Notwendige Aufwendungen der Beteiligten in den Verfahren der Beschwerde werden nicht erstattet.
Gründe
I. Auf der außerordentlichen Hauptversammlung der Bank vom 09.12.2021 sind drei Mitglieder ihres drittelparitätisch mitbestimmten Aufsichtsrats - der nach § 9 Abs. 1 der Satzung der Bank aus 12 Personen besteht (8 Anteilseignervertreter und 4 Arbeitnehmervertreter) - vor dem Hintergrund eines von der Beteiligten zu 10 zur Tagesordnung gestellten Ergänzungsverlangens abgewählt worden. Der ebenfalls aufgrund des Ergänzungsverlangens der Beteiligten zu 10 zur Tagesordnung gestellten Wahl dreier von ihr vorgeschlagener neuer Aufsichtsräte hat die außerordentliche Hauptversammlung nicht zugestimmt.
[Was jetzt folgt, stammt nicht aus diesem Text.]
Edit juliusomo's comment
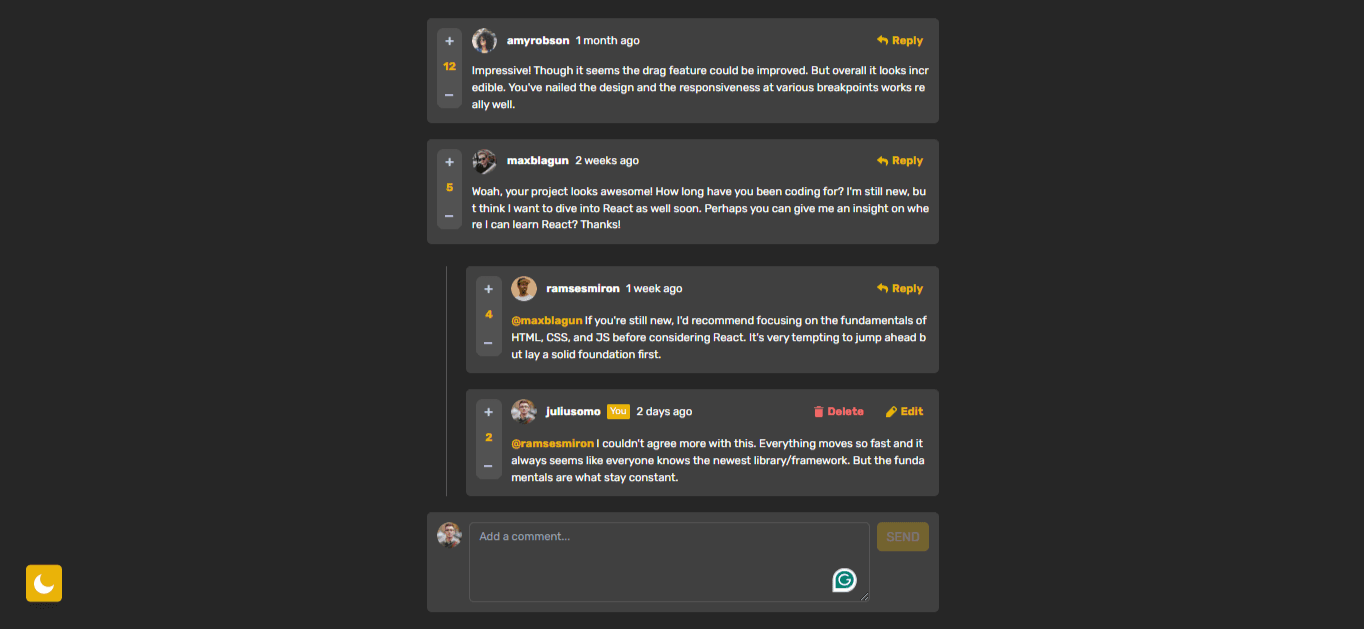The height and width of the screenshot is (629, 1364). pos(904,412)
Der Aufsichtsrat besteht somit seither nur aus neun Personen, den hiesigen Beteiligten zu 1 - 9, wobei es sich um fünf Anteilseignervertreter und vier Arbeitnehmervertreter handelt.
Der Beteiligte zu 1 hat in seiner Eigenschaft als Aufsichtsratsvorsitzender mit Schreiben an das Amtsgericht vom 17.12.2021, das der Beteiligten zu 10 zur Stellungnahme vom Amtsgericht übersandt worden ist, gemäß § 104 Abs. 2 S.2 AktG beantragt, gerichtlich jeweils einen Nachfolger der durch den Abwahlbeschluss aus dem Aufsichtsrat ausgeschiedenen drei Aufsichtsräte zu bestellen, befristet bis zur nächsten ordentlichen Hauptversammlung der Bank. Dabei hat er als Nachfolger die drei nunmehr vom Senat zu Aufsichtsräten bestellten Personen vorgeschlagen.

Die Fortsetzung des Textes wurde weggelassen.